Repeat the entries word for word. Leave nothing out.

## Material shown

#####

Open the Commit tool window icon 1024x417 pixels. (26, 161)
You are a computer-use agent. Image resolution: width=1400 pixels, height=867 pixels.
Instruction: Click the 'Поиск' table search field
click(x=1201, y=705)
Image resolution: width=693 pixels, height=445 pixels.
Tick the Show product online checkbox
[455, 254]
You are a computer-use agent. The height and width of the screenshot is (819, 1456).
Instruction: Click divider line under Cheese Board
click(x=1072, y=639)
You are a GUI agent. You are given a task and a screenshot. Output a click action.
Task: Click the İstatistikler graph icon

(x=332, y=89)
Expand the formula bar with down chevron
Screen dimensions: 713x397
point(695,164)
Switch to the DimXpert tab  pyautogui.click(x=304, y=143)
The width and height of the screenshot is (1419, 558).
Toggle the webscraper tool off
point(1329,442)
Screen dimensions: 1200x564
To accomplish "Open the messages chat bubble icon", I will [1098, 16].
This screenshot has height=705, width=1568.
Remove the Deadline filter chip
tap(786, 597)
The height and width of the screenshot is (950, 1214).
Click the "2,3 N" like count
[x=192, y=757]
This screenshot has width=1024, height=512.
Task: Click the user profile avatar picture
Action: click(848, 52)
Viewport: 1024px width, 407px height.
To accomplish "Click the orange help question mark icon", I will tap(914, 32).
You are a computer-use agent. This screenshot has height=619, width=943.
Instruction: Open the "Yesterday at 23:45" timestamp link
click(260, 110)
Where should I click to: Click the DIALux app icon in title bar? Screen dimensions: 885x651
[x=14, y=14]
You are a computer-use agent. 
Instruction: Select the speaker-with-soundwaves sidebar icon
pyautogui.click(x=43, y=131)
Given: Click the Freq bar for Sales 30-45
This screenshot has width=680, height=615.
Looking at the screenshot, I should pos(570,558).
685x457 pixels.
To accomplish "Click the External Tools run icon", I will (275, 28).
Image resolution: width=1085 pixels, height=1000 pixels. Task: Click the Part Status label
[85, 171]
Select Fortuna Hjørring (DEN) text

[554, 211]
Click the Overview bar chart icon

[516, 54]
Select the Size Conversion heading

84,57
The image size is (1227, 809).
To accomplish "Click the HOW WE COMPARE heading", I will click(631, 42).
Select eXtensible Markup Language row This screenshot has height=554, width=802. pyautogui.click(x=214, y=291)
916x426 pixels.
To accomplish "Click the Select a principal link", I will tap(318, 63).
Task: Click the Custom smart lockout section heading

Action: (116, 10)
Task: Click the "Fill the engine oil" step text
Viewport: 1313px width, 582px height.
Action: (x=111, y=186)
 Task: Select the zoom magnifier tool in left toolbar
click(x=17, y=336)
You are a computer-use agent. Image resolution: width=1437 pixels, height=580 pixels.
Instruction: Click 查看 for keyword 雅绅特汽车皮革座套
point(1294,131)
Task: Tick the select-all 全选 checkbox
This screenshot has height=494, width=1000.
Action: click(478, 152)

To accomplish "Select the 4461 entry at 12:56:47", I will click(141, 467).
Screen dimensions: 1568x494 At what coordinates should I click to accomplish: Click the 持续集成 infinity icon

#####

## Response
Open the Commit tool window icon 1024x417 pixels. (26, 161)
You are a computer-use agent. Image resolution: width=1400 pixels, height=867 pixels.
Instruction: Click the 'Поиск' table search field
click(x=1201, y=705)
Image resolution: width=693 pixels, height=445 pixels.
Tick the Show product online checkbox
[455, 254]
You are a computer-use agent. The height and width of the screenshot is (819, 1456).
Instruction: Click divider line under Cheese Board
click(x=1072, y=639)
You are a GUI agent. You are given a task and a screenshot. Output a click action.
Task: Click the İstatistikler graph icon

(x=332, y=89)
Expand the formula bar with down chevron
Screen dimensions: 713x397
point(695,164)
Switch to the DimXpert tab  pyautogui.click(x=304, y=143)
The width and height of the screenshot is (1419, 558).
Toggle the webscraper tool off
point(1329,442)
Screen dimensions: 1200x564
To accomplish "Open the messages chat bubble icon", I will [1098, 16].
This screenshot has height=705, width=1568.
Remove the Deadline filter chip
tap(786, 597)
The height and width of the screenshot is (950, 1214).
Click the "2,3 N" like count
[x=192, y=757]
This screenshot has width=1024, height=512.
Task: Click the user profile avatar picture
Action: click(848, 52)
Viewport: 1024px width, 407px height.
To accomplish "Click the orange help question mark icon", I will tap(914, 32).
You are a computer-use agent. This screenshot has height=619, width=943.
Instruction: Open the "Yesterday at 23:45" timestamp link
click(260, 110)
Where should I click to: Click the DIALux app icon in title bar? Screen dimensions: 885x651
[x=14, y=14]
You are a computer-use agent. 
Instruction: Select the speaker-with-soundwaves sidebar icon
pyautogui.click(x=43, y=131)
Given: Click the Freq bar for Sales 30-45
This screenshot has width=680, height=615.
Looking at the screenshot, I should pos(570,558).
685x457 pixels.
To accomplish "Click the External Tools run icon", I will (275, 28).
Image resolution: width=1085 pixels, height=1000 pixels. Task: Click the Part Status label
[85, 171]
Select Fortuna Hjørring (DEN) text

[554, 211]
Click the Overview bar chart icon

[516, 54]
Select the Size Conversion heading

84,57
The image size is (1227, 809).
To accomplish "Click the HOW WE COMPARE heading", I will click(631, 42).
Select eXtensible Markup Language row This screenshot has height=554, width=802. pyautogui.click(x=214, y=291)
916x426 pixels.
To accomplish "Click the Select a principal link", I will tap(318, 63).
Task: Click the Custom smart lockout section heading

Action: (116, 10)
Task: Click the "Fill the engine oil" step text
Viewport: 1313px width, 582px height.
Action: (x=111, y=186)
 Task: Select the zoom magnifier tool in left toolbar
click(x=17, y=336)
You are a computer-use agent. Image resolution: width=1437 pixels, height=580 pixels.
Instruction: Click 查看 for keyword 雅绅特汽车皮革座套
point(1294,131)
Task: Tick the select-all 全选 checkbox
This screenshot has height=494, width=1000.
Action: click(478, 152)

To accomplish "Select the 4461 entry at 12:56:47", I will click(141, 467).
Screen dimensions: 1568x494 At what coordinates should I click to accomplish: Click the 持续集成 infinity icon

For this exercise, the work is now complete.